A transferência foi concretizada após o clube galês ter pago a cláusula de rescisão de um milhão de euros, um valor recorde para os madeirenses. A confirmação da saída foi feita pelo presidente do Marítimo, Carlos André Gomes, que revelou que o Swansea acionou a cláusula na noite de sexta-feira.

Vítor Matos, de 37 anos, assinou um contrato válido até 2028/29, regressando assim ao futebol britânico, onde já tinha trabalhado durante cinco anos como adjunto de Jürgen Klopp no Liverpool.
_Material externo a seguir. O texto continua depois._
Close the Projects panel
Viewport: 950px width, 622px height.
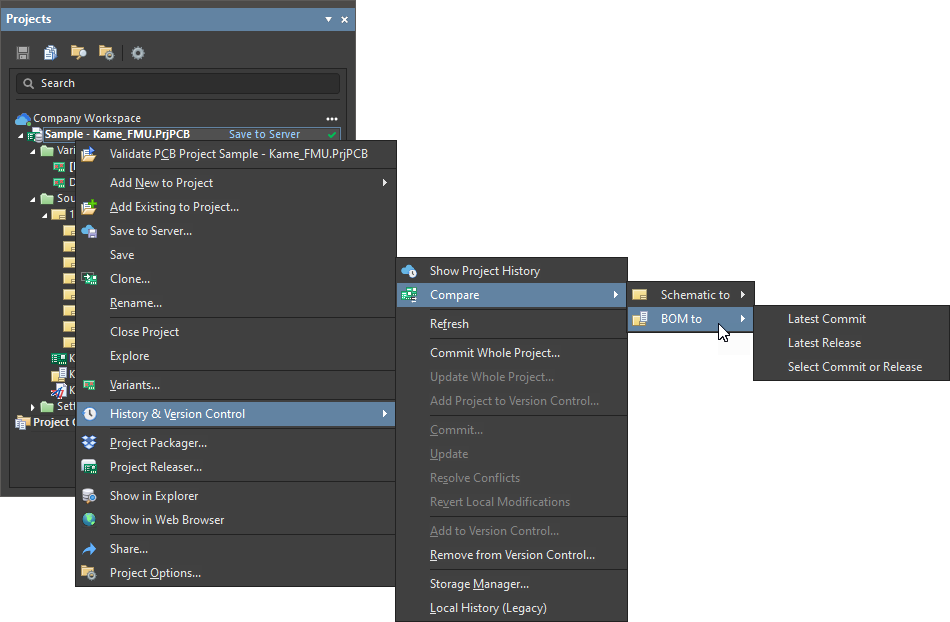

A sua partida ocorre num momento de sucesso para o Marítimo, que sob o seu comando somou cinco vitórias, dois empates e três derrotas na II Liga, ocupando o terceiro lugar, a apenas dois pontos da liderança. Na sua conferência de imprensa de despedida, Matos justificou a decisão com objetivos pessoais e familiares, afirmando: “Todos queremos o melhor para nós e para as nossas famílias.

São decisões que temos de tomar”.

A sua estreia no Swansea está prevista para o jogo contra o Derby County.

Para o Marítimo, esta saída representa um desafio inesperado, obrigando a direção a encontrar rapidamente um sucessor capaz de dar continuidade ao bom trabalho e manter a equipa na luta pela subida à I Liga. A transação financeira, no entanto, representa um encaixe significativo e invulgar para um clube da II Liga.